Reagan Cink on Dad’s Bag at The Masters

Stewart and Reagan Cink

Caddie was One Day Old When Dad Stewart Cink Made His Augusta National Debut

One of the feel-good golf stories from 2020 came in early September in California’s Napa Valley as a 47-year-old PGA Tour veteran was trying to hang on and win for the first time since 2009 with Reagan Cink, a new caddie, on his bag.

While the caddie was new, he was an all-to-familiar face for Stewart Cink. In fact, you could say that this caddie-player relationship was nearly 25 years in the making. In 1997, Stewart Cink was competing in his first Masters when Reagan Cink arrived in Augusta just one day after arriving in the world.

As the Safeway Open in Napa came down the final stretch, television cameras often zoomed into Stewart Cink and Reagan Cink, discussing the shot at hand.

When Stewart birdied the par-5 finishing hole to snap an 11-year winless drought, the victory celebration, including wife Lisa and caddie/son Reagan, was on.

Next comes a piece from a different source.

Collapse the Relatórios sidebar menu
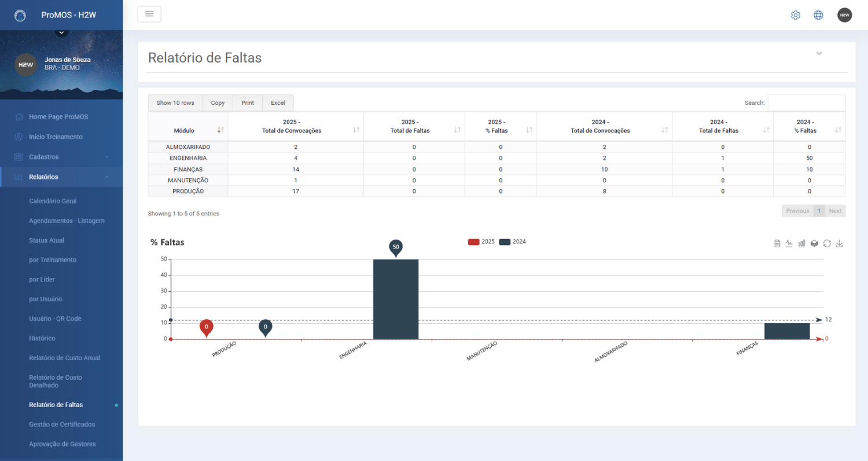868x461 pixels. [x=61, y=177]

Reagan Cink on the Bag is ‘Not a Ceremonial Family Caddie’

The pair have clicked so well together that Reagan Cink will stay on his dad’s bag for the remainder of the year. The Georgia Tech grad even put a potential career-starting job with Delta Airlines on hold to trudge down the fairways – and sometimes into the rough – with his dad.

Stewart, though, is quick to point out that he isn’t just doing it as a favor to Reagan. Reagan, he says, has earned his trust as a caddie.

“Reagan as my caddie has been a fun boost,” he said. “He’s been doing a great job, He’s not a ceremonial family caddie. He could caddie for anybody out there on tour right now.”

Like most players who have been out on the PGA Tour for a long time, Stewart has had his share of caddies. There’s a different dynamic with his son by his side, though.

“The biggest thing is that he loves golf,” he said. “All those guys love golf who have caddied for me. There’s not one guy who has caddied for me – I’ve had about seven – there’s not one that I am not good friends with. That’s one of my most proud achievements in golf because that’s not the case for a lot of people. I still have good relationships with all my former caddies and coaches.”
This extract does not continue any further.